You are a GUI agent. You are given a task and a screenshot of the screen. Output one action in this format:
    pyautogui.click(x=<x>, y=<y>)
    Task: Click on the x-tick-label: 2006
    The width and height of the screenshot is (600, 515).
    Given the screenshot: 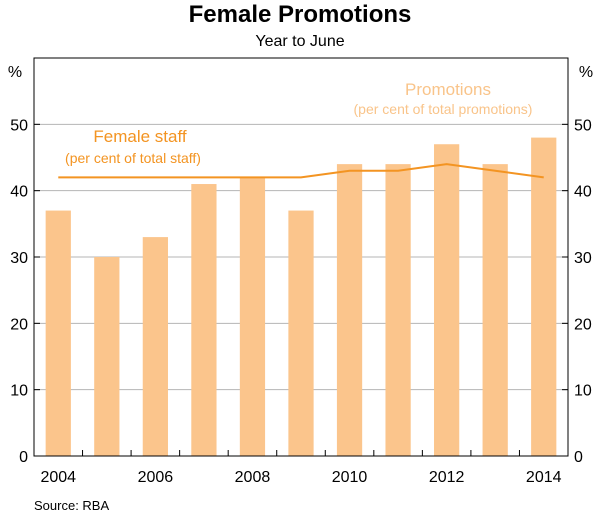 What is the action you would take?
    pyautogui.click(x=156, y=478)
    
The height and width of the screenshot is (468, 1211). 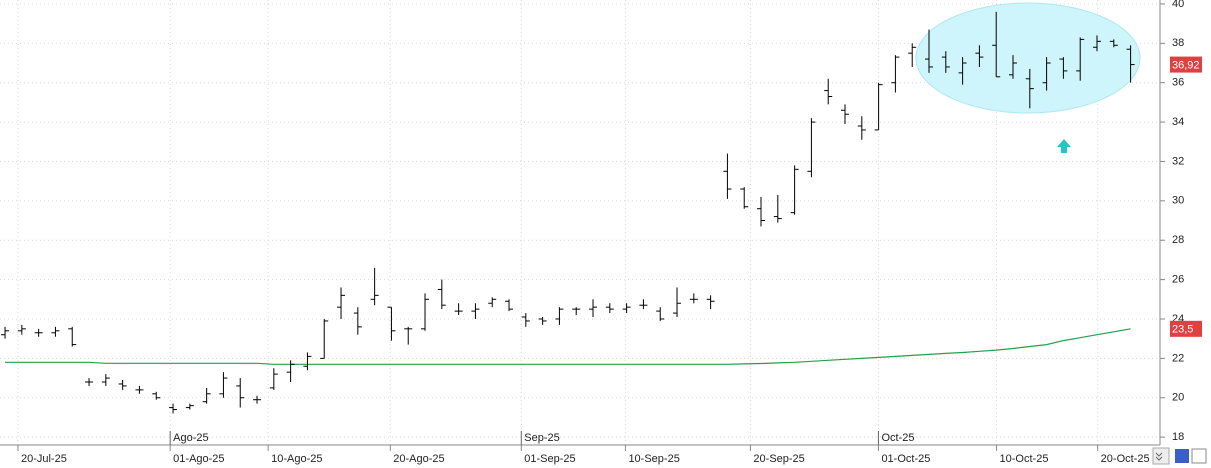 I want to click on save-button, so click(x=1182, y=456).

++++++++++++++++++++

Exercise goal
Could you format the stretch of material above, from its start through the line containing "The width and", as a JSON list of strings, one string per line, with blank lines left out?

Task solution
[
  "You are a GUI agent. You are given a task and a screenshot of the screen. Output one action in this format:",
  "    pyautogui.click(x=<x>, y=<y>)",
  "    Task: Click on the x-tick-label: 2006",
  "    The width and height of the screenshot is (600, 515)."
]